* _Directions_
Down to the final line, reproduce the entries that follow exactly.

* _Extracted records_
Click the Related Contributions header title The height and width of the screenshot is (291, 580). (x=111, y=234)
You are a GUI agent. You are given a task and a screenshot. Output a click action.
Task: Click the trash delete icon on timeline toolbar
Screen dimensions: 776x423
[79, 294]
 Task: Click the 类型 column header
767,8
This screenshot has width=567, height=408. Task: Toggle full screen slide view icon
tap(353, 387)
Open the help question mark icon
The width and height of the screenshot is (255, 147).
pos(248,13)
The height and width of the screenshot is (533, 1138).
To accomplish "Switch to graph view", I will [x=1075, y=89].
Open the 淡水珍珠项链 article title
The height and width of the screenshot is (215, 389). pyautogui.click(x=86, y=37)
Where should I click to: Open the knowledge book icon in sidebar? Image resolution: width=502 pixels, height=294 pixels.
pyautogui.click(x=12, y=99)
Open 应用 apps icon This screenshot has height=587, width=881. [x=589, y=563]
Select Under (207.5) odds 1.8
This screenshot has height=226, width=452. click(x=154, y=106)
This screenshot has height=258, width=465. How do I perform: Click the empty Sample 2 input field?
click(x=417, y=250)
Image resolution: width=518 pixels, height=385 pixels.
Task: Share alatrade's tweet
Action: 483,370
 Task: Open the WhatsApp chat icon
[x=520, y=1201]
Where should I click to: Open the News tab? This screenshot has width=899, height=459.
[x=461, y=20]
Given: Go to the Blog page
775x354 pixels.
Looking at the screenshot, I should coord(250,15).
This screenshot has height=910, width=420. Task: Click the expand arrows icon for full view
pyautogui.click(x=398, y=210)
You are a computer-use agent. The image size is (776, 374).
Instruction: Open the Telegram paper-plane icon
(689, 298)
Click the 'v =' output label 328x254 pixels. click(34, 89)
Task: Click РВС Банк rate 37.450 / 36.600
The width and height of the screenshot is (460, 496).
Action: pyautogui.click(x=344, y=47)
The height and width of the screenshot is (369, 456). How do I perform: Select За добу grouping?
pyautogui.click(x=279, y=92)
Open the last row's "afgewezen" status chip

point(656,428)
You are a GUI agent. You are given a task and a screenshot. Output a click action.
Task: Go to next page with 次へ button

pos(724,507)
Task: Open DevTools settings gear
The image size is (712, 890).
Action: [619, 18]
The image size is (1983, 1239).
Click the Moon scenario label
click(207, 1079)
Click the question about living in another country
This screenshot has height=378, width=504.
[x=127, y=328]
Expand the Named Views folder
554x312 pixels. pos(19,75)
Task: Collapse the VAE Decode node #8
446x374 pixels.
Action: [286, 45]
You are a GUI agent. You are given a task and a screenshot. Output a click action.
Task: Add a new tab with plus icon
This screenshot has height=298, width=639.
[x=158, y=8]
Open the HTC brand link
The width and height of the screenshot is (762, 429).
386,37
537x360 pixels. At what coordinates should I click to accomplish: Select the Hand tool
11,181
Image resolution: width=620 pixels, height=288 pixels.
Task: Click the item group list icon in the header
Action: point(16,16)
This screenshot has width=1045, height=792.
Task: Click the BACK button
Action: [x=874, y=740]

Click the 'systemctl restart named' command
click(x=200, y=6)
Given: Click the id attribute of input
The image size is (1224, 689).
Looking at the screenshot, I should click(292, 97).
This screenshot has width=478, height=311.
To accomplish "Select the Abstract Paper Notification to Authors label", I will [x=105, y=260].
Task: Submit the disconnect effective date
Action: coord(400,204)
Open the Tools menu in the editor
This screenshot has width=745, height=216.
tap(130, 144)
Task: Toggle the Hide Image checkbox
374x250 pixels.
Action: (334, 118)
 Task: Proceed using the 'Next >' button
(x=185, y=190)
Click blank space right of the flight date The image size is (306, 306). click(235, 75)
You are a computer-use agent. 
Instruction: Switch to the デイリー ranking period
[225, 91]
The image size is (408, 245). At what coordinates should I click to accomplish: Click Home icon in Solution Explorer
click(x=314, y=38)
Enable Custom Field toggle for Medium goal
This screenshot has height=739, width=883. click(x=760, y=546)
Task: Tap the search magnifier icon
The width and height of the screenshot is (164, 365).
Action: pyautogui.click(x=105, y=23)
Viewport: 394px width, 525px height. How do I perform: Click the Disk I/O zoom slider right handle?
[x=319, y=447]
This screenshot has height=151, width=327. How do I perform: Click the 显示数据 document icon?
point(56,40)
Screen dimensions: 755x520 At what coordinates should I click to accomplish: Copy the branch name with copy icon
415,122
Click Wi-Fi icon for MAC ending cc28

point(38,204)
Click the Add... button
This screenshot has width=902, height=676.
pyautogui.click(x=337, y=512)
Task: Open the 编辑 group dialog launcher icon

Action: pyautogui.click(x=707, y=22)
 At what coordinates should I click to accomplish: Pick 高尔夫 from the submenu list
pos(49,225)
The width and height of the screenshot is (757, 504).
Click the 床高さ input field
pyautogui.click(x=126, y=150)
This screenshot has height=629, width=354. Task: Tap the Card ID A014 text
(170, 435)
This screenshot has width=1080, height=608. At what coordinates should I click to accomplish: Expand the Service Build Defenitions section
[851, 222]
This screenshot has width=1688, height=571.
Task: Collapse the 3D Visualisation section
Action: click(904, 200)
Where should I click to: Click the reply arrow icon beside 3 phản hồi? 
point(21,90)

* _Exercise result_
Click the Related Contributions header title The height and width of the screenshot is (291, 580). (x=111, y=234)
You are a GUI agent. You are given a task and a screenshot. Output a click action.
Task: Click the trash delete icon on timeline toolbar
Screen dimensions: 776x423
[79, 294]
 Task: Click the 类型 column header
767,8
This screenshot has width=567, height=408. Task: Toggle full screen slide view icon
tap(353, 387)
Open the help question mark icon
The width and height of the screenshot is (255, 147).
pos(248,13)
The height and width of the screenshot is (533, 1138).
To accomplish "Switch to graph view", I will [x=1075, y=89].
Open the 淡水珍珠项链 article title
The height and width of the screenshot is (215, 389). pyautogui.click(x=86, y=37)
Where should I click to: Open the knowledge book icon in sidebar? Image resolution: width=502 pixels, height=294 pixels.
pyautogui.click(x=12, y=99)
Open 应用 apps icon This screenshot has height=587, width=881. [x=589, y=563]
Select Under (207.5) odds 1.8
This screenshot has height=226, width=452. click(x=154, y=106)
This screenshot has height=258, width=465. How do I perform: Click the empty Sample 2 input field?
click(x=417, y=250)
Image resolution: width=518 pixels, height=385 pixels.
Task: Share alatrade's tweet
Action: 483,370
 Task: Open the WhatsApp chat icon
[x=520, y=1201]
Where should I click to: Open the News tab? This screenshot has width=899, height=459.
[x=461, y=20]
Given: Go to the Blog page
775x354 pixels.
Looking at the screenshot, I should coord(250,15).
This screenshot has height=910, width=420. Task: Click the expand arrows icon for full view
pyautogui.click(x=398, y=210)
You are a computer-use agent. The image size is (776, 374).
Instruction: Open the Telegram paper-plane icon
(689, 298)
Click the 'v =' output label 328x254 pixels. click(34, 89)
Task: Click РВС Банк rate 37.450 / 36.600
The width and height of the screenshot is (460, 496).
Action: pyautogui.click(x=344, y=47)
The height and width of the screenshot is (369, 456). How do I perform: Select За добу grouping?
pyautogui.click(x=279, y=92)
Open the last row's "afgewezen" status chip

point(656,428)
You are a GUI agent. You are given a task and a screenshot. Output a click action.
Task: Go to next page with 次へ button

pos(724,507)
Task: Open DevTools settings gear
The image size is (712, 890).
Action: [619, 18]
The image size is (1983, 1239).
Click the Moon scenario label
click(207, 1079)
Click the question about living in another country
This screenshot has height=378, width=504.
[x=127, y=328]
Expand the Named Views folder
554x312 pixels. pos(19,75)
Task: Collapse the VAE Decode node #8
446x374 pixels.
Action: [286, 45]
You are a GUI agent. You are given a task and a screenshot. Output a click action.
Task: Add a new tab with plus icon
This screenshot has height=298, width=639.
[x=158, y=8]
Open the HTC brand link
The width and height of the screenshot is (762, 429).
386,37
537x360 pixels. At what coordinates should I click to accomplish: Select the Hand tool
11,181
Image resolution: width=620 pixels, height=288 pixels.
Task: Click the item group list icon in the header
Action: point(16,16)
This screenshot has width=1045, height=792.
Task: Click the BACK button
Action: [x=874, y=740]

Click the 'systemctl restart named' command
click(x=200, y=6)
Given: Click the id attribute of input
The image size is (1224, 689).
Looking at the screenshot, I should click(292, 97).
This screenshot has width=478, height=311.
To accomplish "Select the Abstract Paper Notification to Authors label", I will [x=105, y=260].
Task: Submit the disconnect effective date
Action: coord(400,204)
Open the Tools menu in the editor
This screenshot has width=745, height=216.
tap(130, 144)
Task: Toggle the Hide Image checkbox
374x250 pixels.
Action: (334, 118)
 Task: Proceed using the 'Next >' button
(x=185, y=190)
Click blank space right of the flight date The image size is (306, 306). click(235, 75)
You are a computer-use agent. 
Instruction: Switch to the デイリー ranking period
[225, 91]
The image size is (408, 245). At what coordinates should I click to accomplish: Click Home icon in Solution Explorer
click(x=314, y=38)
Enable Custom Field toggle for Medium goal
This screenshot has height=739, width=883. click(x=760, y=546)
Task: Tap the search magnifier icon
The width and height of the screenshot is (164, 365).
Action: pyautogui.click(x=105, y=23)
Viewport: 394px width, 525px height. How do I perform: Click the Disk I/O zoom slider right handle?
[x=319, y=447]
This screenshot has height=151, width=327. How do I perform: Click the 显示数据 document icon?
point(56,40)
Screen dimensions: 755x520 At what coordinates should I click to accomplish: Copy the branch name with copy icon
415,122
Click Wi-Fi icon for MAC ending cc28

point(38,204)
Click the Add... button
This screenshot has width=902, height=676.
pyautogui.click(x=337, y=512)
Task: Open the 编辑 group dialog launcher icon

Action: pyautogui.click(x=707, y=22)
 At what coordinates should I click to accomplish: Pick 高尔夫 from the submenu list
pos(49,225)
The width and height of the screenshot is (757, 504).
Click the 床高さ input field
pyautogui.click(x=126, y=150)
This screenshot has height=629, width=354. Task: Tap the Card ID A014 text
(170, 435)
This screenshot has width=1080, height=608. At what coordinates should I click to accomplish: Expand the Service Build Defenitions section
[851, 222]
This screenshot has width=1688, height=571.
Task: Collapse the 3D Visualisation section
Action: click(904, 200)
Where should I click to: Click the reply arrow icon beside 3 phản hồi? 
point(21,90)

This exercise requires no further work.